Monday, Apr. 11, 1988
Soviet Union Introducing Glasnost Giggles
By J.D. Reed
"You are forever telling them ((local officials)) to go forward," says the fictional letter to Soviet Leader Mikhail Gorbachev, "but you never explain which way is forward. They themselves have no idea." That jest might not earn so much as a chuckle in a Johnny Carson monologue or an Art Buchwald column, but in the Soviet Union, where satirizing state officials can be harmful to one's health, the letter is a comedic landmark of sorts. Its appearance in the March issue of Theater, a glossy literary monthly, may mark the first time | that the name of a sitting Soviet leader has been invoked in a government- authorized publication to lampoon the country's leaden bureaucracy.

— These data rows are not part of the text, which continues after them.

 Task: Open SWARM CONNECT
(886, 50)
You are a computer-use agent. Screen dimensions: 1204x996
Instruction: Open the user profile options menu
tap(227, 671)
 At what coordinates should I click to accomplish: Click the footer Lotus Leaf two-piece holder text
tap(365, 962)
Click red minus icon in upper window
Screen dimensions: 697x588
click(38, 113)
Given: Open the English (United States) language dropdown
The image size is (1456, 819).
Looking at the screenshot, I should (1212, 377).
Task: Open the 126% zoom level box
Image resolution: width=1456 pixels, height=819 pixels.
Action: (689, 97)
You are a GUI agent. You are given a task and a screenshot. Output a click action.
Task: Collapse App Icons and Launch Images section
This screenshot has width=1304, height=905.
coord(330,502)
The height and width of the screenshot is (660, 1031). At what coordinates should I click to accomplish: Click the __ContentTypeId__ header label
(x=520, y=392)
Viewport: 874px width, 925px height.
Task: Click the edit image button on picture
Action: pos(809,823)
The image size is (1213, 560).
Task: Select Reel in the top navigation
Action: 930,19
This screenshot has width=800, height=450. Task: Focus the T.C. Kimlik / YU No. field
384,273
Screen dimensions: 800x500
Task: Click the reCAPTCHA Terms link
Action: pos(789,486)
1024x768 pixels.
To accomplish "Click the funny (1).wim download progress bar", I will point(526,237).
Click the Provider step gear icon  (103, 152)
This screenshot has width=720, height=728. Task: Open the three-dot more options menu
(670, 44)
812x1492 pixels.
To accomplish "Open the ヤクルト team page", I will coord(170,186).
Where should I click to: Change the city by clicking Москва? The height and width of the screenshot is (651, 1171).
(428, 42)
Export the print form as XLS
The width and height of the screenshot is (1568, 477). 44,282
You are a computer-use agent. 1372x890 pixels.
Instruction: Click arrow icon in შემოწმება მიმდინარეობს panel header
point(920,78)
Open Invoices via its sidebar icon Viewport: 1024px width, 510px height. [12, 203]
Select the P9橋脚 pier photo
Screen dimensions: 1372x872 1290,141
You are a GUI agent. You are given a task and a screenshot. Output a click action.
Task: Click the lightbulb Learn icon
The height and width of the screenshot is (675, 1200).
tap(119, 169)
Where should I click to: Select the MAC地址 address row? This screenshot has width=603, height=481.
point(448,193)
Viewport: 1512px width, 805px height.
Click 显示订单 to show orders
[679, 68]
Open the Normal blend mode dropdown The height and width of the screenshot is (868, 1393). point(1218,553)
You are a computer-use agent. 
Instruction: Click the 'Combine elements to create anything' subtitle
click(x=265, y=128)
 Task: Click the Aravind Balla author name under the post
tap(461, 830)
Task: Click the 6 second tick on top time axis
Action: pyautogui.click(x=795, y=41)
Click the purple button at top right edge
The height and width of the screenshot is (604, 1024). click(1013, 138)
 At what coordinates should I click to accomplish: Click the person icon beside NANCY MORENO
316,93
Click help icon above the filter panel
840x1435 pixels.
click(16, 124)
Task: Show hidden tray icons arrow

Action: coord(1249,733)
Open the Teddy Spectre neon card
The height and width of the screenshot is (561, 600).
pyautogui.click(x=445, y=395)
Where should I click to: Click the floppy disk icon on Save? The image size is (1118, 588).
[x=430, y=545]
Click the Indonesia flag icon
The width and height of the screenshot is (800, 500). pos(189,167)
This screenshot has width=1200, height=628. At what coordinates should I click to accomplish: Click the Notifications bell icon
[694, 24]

Trenchant jokes about the Soviet regime have been an underground art form since the early days of Stalin. But those with their wits about them kept their barbs to themselves. Comedian Arkady Raikin went about as far as any comic could when, in the late 1970s, he publicly poked fun at Leonid Brezhnev's bushy eyebrows. A year before Gorbachev came to power a Moscow comedian was banned from television for a year for making fun of an unnamed KGB general. But when Mikhail Zadornov, a Leningrad satirist and television personality, submitted his story to Theater, the editors apparently thought the mock letter was suitable to print.
Adopting the voice of a resident of a dingy town that Gorbachev supposedly had visited, Zadornov informs the Soviet leader how the place had been hastily spruced up by Communist officials before his arrival: "In those three days they managed to do more for our city than they had during all the years of Soviet power."
He goes on to detail the nervous overkill that precedes a Gorbachev visit. Not only do the authorities paint buildings along the leader's route, but then, because "someone said that you like to swerve off your planned course," they enthusiastically paint all the other houses in the city. "They painted the windows, too."
Young Communists vacuum-clean the streets, and workers paint green leaves on trees. Monuments are scrubbed with Yugoslav shampoo, and telephone lines cut by the Germans in World War II are at last repaired. Since Gorbachev was once party secretary responsible for agriculture, a committee of scientific experts is convened to consider "How many nipples on a cow's udder?" The answer: "It appears that there are four, although the cow was given a plan for five." Hard-to-get consumer goods arrive in shops overnight, goods that "we thought were entered in the Red Book," a Soviet compendium of rare and extinct plant and animal species.
"Of course, when you left, all the products disappeared from our shelves again. But during the time you were here, we managed to buy enough things for the next three years." Gorbachev's letter writer therefore invites him to return in three years and adds, "But even if you can't come, tell our leaders that you are coming. Then they will do something again for the people." The spirit of Gogol is alive after all.